Au lendemain de la publication des grandes tendances de l’élection présidentielle par la Commission Électorale Nationale Autonome (CENA), créditant Romuald Wadagni d’une avance décisive, le président élu a livré sa première déclaration officielle, dans un registre empreint de sobriété et de rassemblement.
Par Irene Herman
Revenant sur le scrutin du 12 avril, Romuald Wadagni a salué le bon déroulement des opérations électorales sur l’ensemble du territoire ainsi que dans les représentations diplomatiques, mettant en avant le professionnalisme des autorités en charge de l’organisation. Selon lui, ces conditions ont permis aux citoyens d’exercer leur droit de vote dans la ferveur, la convivialité et la discipline.
Dans un geste d’ouverture, il a également rendu hommage à son principal rival, Paul Hounkpè, qui lui a adressé ses félicitations avant la confirmation officielle des résultats. Il a salué un comportement républicain, y voyant un signal positif pour la consolidation démocratique du pays. Accueillant sa victoire avec humilité, le futur chef de l’État béninois a insisté sur sa dimension collective. Il a souligné l’engagement des électeurs, des partis politiques, des organisations syndicales et de la société civile, ainsi que la mobilisation de la diaspora béninoise.
Dans un contexte international marqué par l’incertitude, il a mis en avant l’impératif d’unité nationale, qu’il considère comme un levier essentiel pour faire face aux défis à venir. Il a estimé que l’ampleur des tendances annoncées traduisait une attente forte de cohésion et de stabilité. Le président élu a par ailleurs évoqué l’existence d’un « consensus national« , affirmant son intention d’en tenir compte dans la conduite de l’action publique au cours de son mandat.

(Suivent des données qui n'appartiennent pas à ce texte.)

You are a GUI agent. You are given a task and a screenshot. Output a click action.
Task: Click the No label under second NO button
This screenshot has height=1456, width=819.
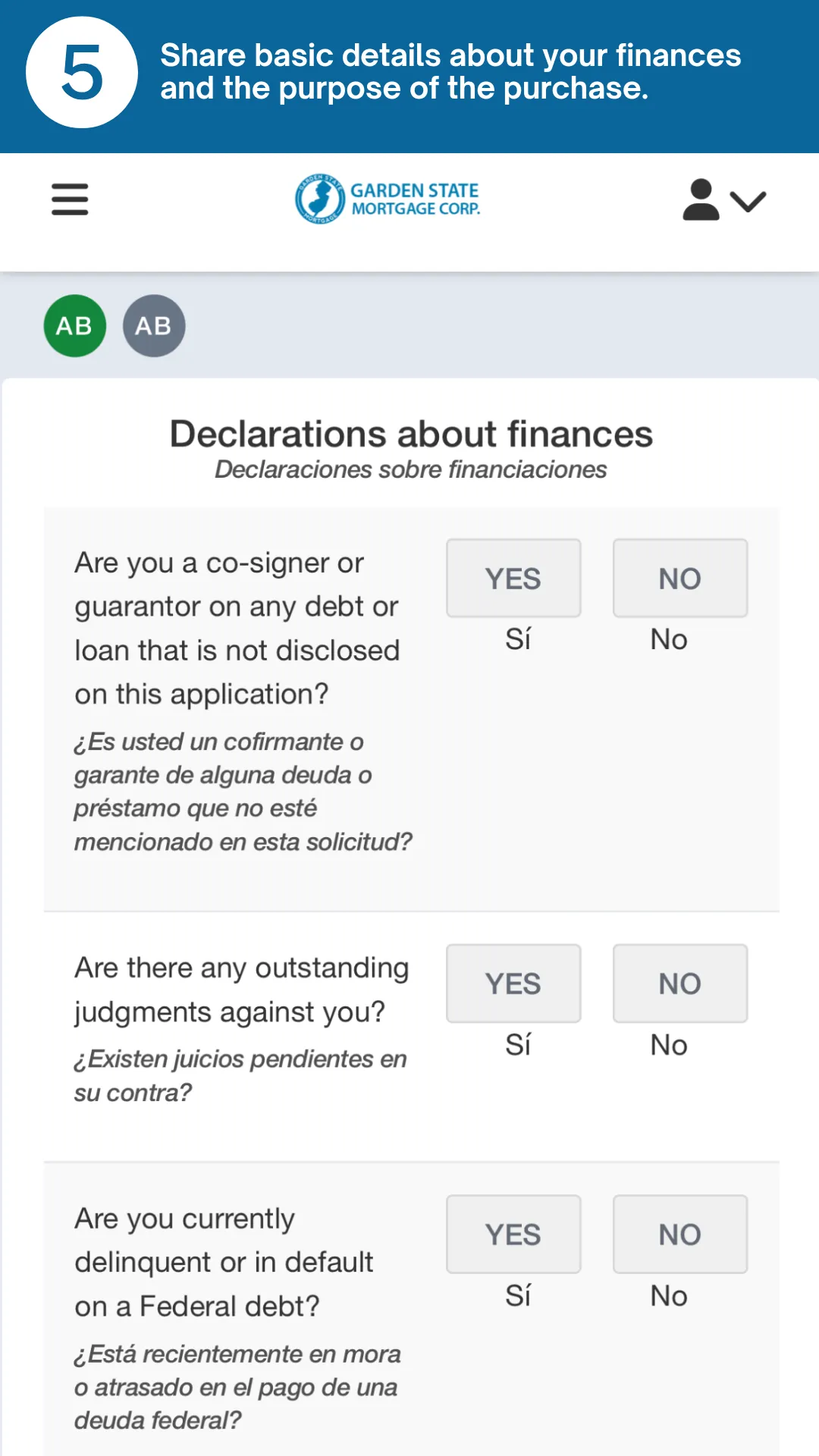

S’inscrivant dans une logique de continuité institutionnelle, il a salué le bilan du président sortant, Patrice Talon, et les « bases solides » posées ces dernières années. Il a exprimé sa volonté de poursuivre les réformes engagées afin de renforcer la modernisation du Bénin et d’améliorer les conditions de vie de ses citoyens, tant sur le territoire national qu’au sein de la diaspora. Cette première prise de parole dessine les contours d’une présidence orientée vers la stabilité, la continuité des politiques publiques et la recherche d’un consensus élargi.